Les éditeurs dominicains de la Bible de Jérusalem ont inclus en bas de cette histoire la note suivante :

 « Cette profession de foi au Dieu d’Israël a fait de Rahab, aux yeux de plus d’un Père de l’Église, une figure de l’Église venue de la Gentilité, sauvée par sa foi. » Que la putain de Jéricho soit un symbole de l’Église parce que, sous l’effet de la terreur d’Israël, elle se met à croire que le dieu d’Israël est Dieu et aide Israël à commettre le génocide de Jéricho (« hommes et femmes, jeunes et vieux, jusqu’aux taureaux, aux moutons et aux ânes », Josué 6:21), voilà une idée qui laisse perplexe.

Mais ce n’est pas, au fond, une mauvaise métaphore pour la complicité du monde chrétien dans le génocide israélien des Gazaouis. La peur d’Israël est, chez les chrétiens d’aujourd’hui, plus forte que la pitié pour les Gazaouis. Ils préfèrent cent fois s’en prendre à la Russie qu’à Israël. Car la Russie semble plutôt raisonnable, tandis qu’on ne sait pas de quoi Israël est capable.

Israël est le seul pays qui menace ouvertement de faire péter la planète. Ils appellent ça l’Option Samson. L’Option Samson, c’est la combinaison de la capacité nucléaire d’Israël et de sa réputation d’État paranoïaque, sociopathique et imprévisible. Tous les États savent qu’Israël possède une centaine de têtes nucléaires (80 selon l’Institut international de recherche sur la paix de Stockholm). Et tous les États savent qu’Israël est, comme prévenait déjà Moshe Dayan en 1967, « un chien fou, trop dangereux pour être importuné ». Semer la désolation nucléaire sur les ennemis d’Israël est très biblique :

« Et voici la plaie dont Yahvé frappera tous les peuples qui auront combattu contre Jérusalem : il fera pourrir leur chair alors qu’ils se tiendront debout, leurs yeux pourriront dans leurs orbites, et leur langue pourrira dans leur bouche. » (Zacharie 14,12)

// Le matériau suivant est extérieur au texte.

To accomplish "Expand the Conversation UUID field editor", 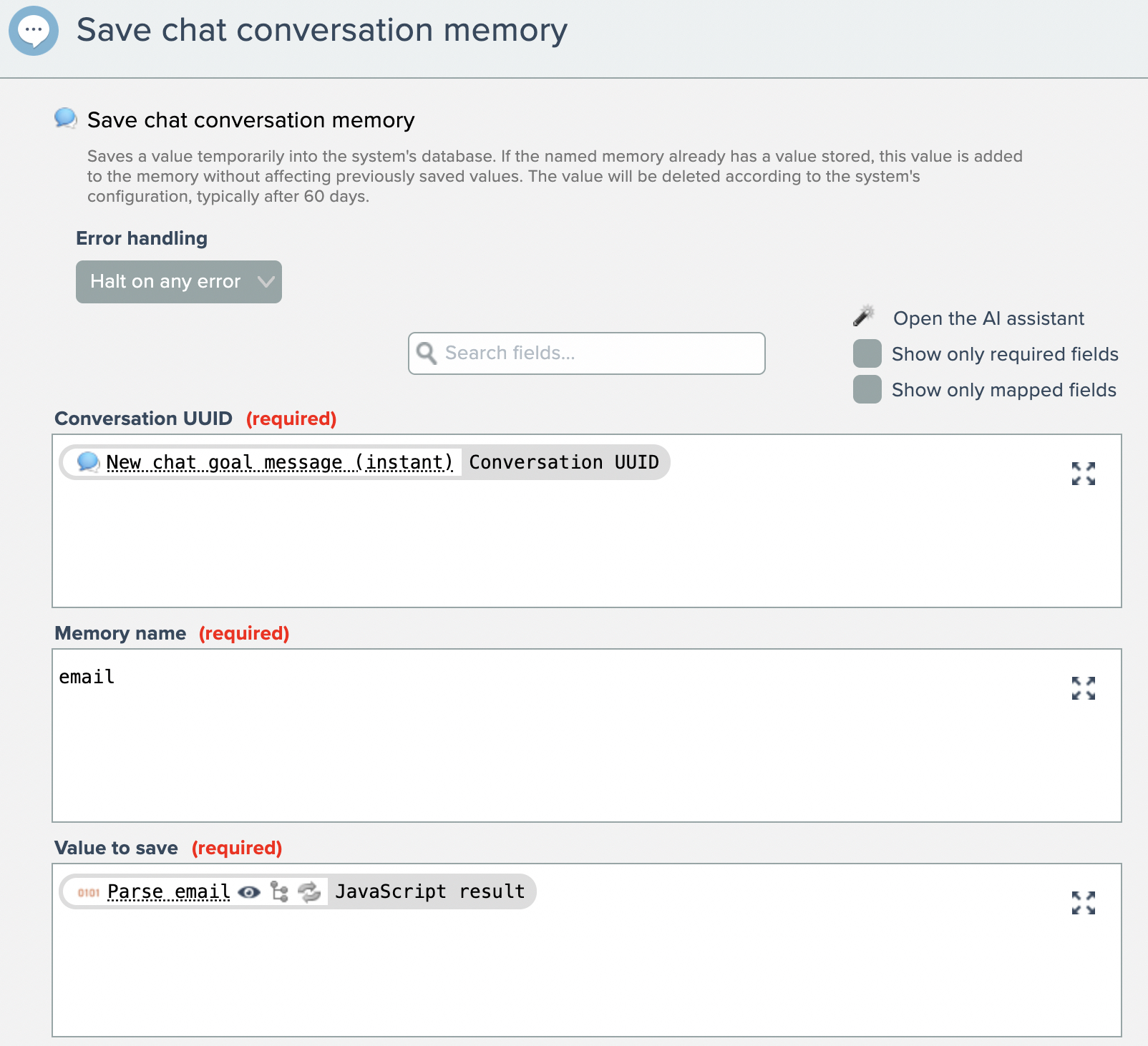I will (1083, 474).
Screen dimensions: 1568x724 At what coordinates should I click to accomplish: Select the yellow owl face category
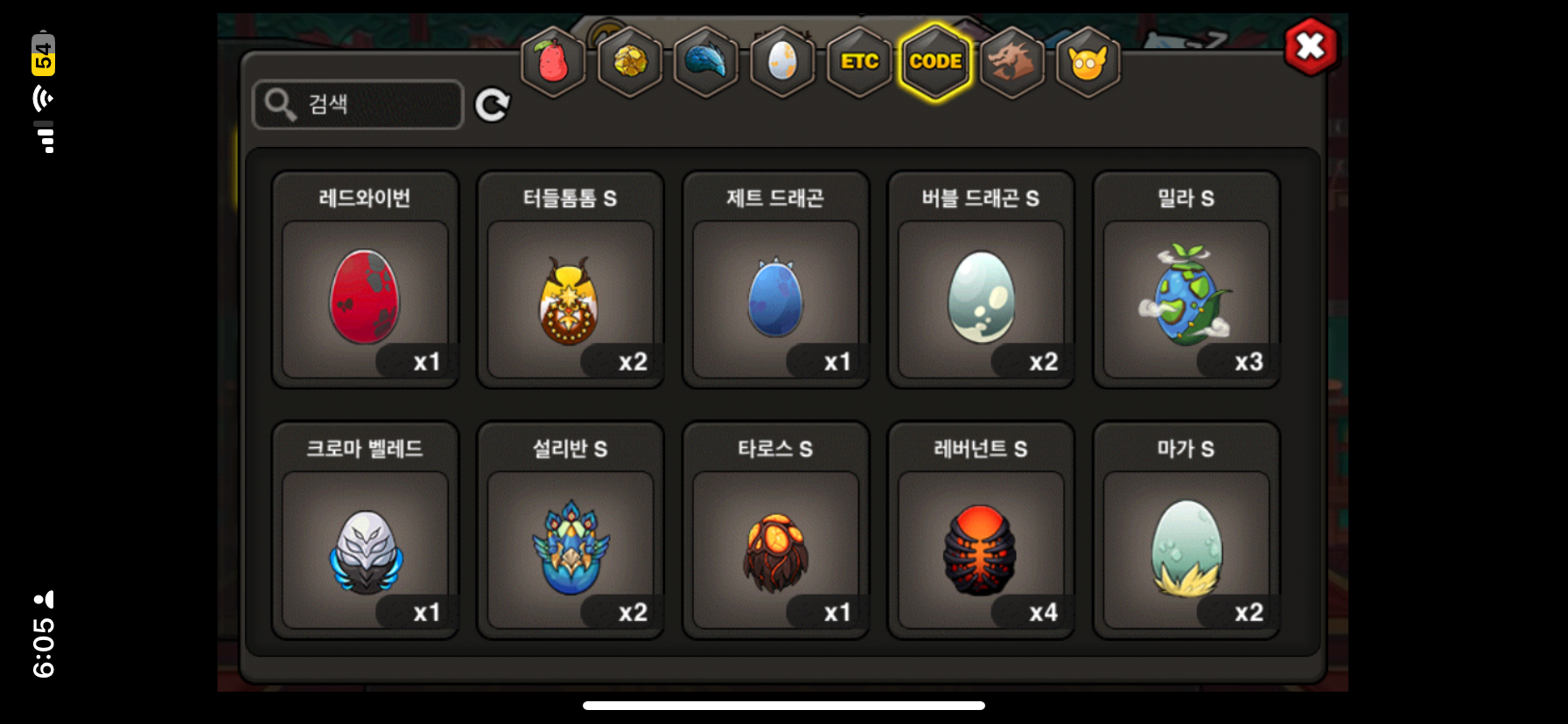[1088, 62]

Martin van Creveld, professeur d’histoire militaire à l’université de Jérusalem, expliquait au journal britannique The Guardian en 2003 que les révoltes palestiniennes ne trouveront qu’une seule solution : le « transfert » de tous les Palestiniens hors de Palestine. Sur le risque d’une opposition de la communauté internationale à un tel projet, il ajoutait : « Nous possédons plusieurs centaines de têtes et missiles nucléaires et nous pouvons les lancer dans toutes les directions. […] Nous avons la capacité d’entraîner le monde dans notre chute. Et je peux vous assurer que cela arrivera avant qu’Israël ne tombe. » Voilà résumé l’essence de l’Option Samson.

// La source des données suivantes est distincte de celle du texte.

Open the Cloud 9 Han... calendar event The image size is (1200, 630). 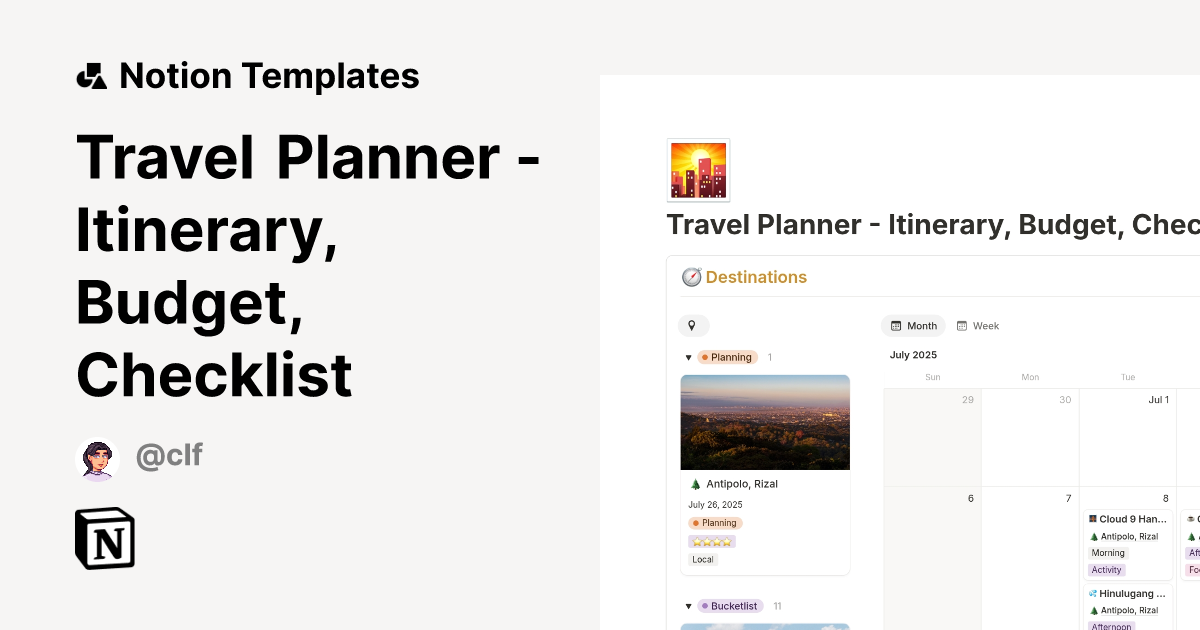click(1132, 519)
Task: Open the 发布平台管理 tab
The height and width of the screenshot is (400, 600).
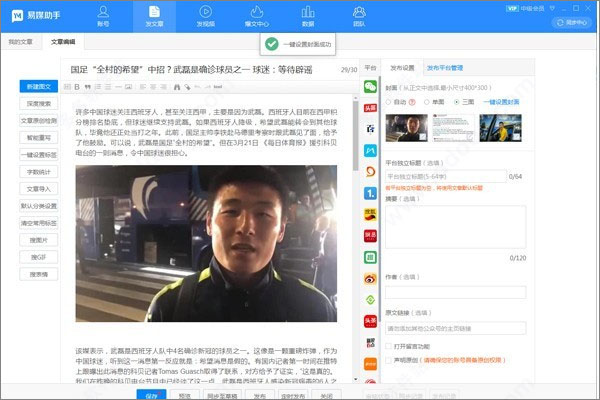Action: point(445,68)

L’audace et l’impunité d’Israël aujourd’hui sont incompréhensibles si l’on ne prend pas en compte l’Option Samson. Mais l’Option Samson, comme le pouvoir juif en général, est tabou : tout le monde doit la connaître, mais personne n’a le droit d’en parler. Ce silence est le test ultime de la peur d’Israël. Dans un récent post, Seymour Hersh écrit : « Personne à Washington n’est autorisé à parler de l’arsenal nucléaire israélien. Ou comment cela affecte la région. Ou si cela sert les intérêts américains, alors même que le Moyen-Orient est au bord d’une guerre régionale. »

Hersh ne le dit pas, mais tout le monde l’a compris : c’est grâce à l’assassinat de Kennedy qu’Israël a pu se doter de l’Option Samson. Jefferson Morley, un investigateur sur l’assassinat de Kennedy, fait remarquer, en commentaire du post de Hersh, qu’il existe aussi un « bâillon israélien » (the Israeli gag) dans la recherche sur Kennedy.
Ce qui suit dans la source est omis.